-- START OF MATERIAL PROVIDED --

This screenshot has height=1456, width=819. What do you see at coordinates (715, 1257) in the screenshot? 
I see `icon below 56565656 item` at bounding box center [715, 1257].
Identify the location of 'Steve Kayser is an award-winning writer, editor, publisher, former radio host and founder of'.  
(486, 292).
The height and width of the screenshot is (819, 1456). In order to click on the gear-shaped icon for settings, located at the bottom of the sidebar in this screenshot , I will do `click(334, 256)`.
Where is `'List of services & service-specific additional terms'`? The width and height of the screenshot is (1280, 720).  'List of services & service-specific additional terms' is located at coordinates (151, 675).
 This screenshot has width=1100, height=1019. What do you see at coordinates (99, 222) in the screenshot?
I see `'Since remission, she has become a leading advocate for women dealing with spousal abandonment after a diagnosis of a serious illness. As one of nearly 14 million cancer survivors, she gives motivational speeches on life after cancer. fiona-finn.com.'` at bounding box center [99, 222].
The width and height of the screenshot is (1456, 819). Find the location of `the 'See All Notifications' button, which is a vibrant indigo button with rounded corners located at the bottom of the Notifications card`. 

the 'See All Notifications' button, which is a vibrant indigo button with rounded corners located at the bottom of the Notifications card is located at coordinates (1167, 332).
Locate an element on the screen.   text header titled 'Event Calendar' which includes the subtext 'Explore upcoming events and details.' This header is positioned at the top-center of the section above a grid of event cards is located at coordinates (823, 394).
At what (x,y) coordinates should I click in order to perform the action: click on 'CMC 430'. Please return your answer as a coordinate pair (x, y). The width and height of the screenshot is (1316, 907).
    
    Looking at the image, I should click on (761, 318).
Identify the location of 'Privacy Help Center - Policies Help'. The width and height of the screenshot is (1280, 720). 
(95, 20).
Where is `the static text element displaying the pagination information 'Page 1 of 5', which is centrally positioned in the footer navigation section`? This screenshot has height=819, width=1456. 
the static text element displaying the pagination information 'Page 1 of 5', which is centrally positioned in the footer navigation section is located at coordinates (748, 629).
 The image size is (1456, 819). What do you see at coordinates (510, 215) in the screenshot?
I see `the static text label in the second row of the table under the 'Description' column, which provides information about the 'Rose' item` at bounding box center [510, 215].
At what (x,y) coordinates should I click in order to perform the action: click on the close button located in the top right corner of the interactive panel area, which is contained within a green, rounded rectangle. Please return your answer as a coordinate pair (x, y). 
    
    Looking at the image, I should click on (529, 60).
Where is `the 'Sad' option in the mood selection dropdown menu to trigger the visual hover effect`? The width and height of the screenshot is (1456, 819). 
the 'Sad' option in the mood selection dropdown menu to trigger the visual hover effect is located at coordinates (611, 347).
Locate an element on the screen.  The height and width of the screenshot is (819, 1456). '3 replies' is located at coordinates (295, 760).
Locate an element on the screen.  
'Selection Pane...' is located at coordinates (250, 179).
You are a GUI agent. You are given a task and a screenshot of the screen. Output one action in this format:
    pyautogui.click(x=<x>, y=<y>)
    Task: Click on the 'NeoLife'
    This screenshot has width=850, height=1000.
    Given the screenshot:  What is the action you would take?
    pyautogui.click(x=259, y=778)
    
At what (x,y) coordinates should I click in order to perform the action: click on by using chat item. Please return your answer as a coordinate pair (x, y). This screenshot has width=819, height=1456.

-- END OF MATERIAL PROVIDED --

WRITTEN REQUEST
Copy out, unchanged, the lines from the one containing "The width and height of the screenshot is (1456, 819). Find" through the one containing "center [510, 215].", both included.

ANSWER TO THIS PROBLEM
The width and height of the screenshot is (1456, 819). Find the location of `the 'See All Notifications' button, which is a vibrant indigo button with rounded corners located at the bottom of the Notifications card`. 

the 'See All Notifications' button, which is a vibrant indigo button with rounded corners located at the bottom of the Notifications card is located at coordinates (1167, 332).
Locate an element on the screen.   text header titled 'Event Calendar' which includes the subtext 'Explore upcoming events and details.' This header is positioned at the top-center of the section above a grid of event cards is located at coordinates (823, 394).
At what (x,y) coordinates should I click in order to perform the action: click on 'CMC 430'. Please return your answer as a coordinate pair (x, y). The width and height of the screenshot is (1316, 907).
    
    Looking at the image, I should click on (761, 318).
Identify the location of 'Privacy Help Center - Policies Help'. The width and height of the screenshot is (1280, 720). 
(95, 20).
Where is `the static text element displaying the pagination information 'Page 1 of 5', which is centrally positioned in the footer navigation section`? This screenshot has height=819, width=1456. 
the static text element displaying the pagination information 'Page 1 of 5', which is centrally positioned in the footer navigation section is located at coordinates (748, 629).
 The image size is (1456, 819). What do you see at coordinates (510, 215) in the screenshot?
I see `the static text label in the second row of the table under the 'Description' column, which provides information about the 'Rose' item` at bounding box center [510, 215].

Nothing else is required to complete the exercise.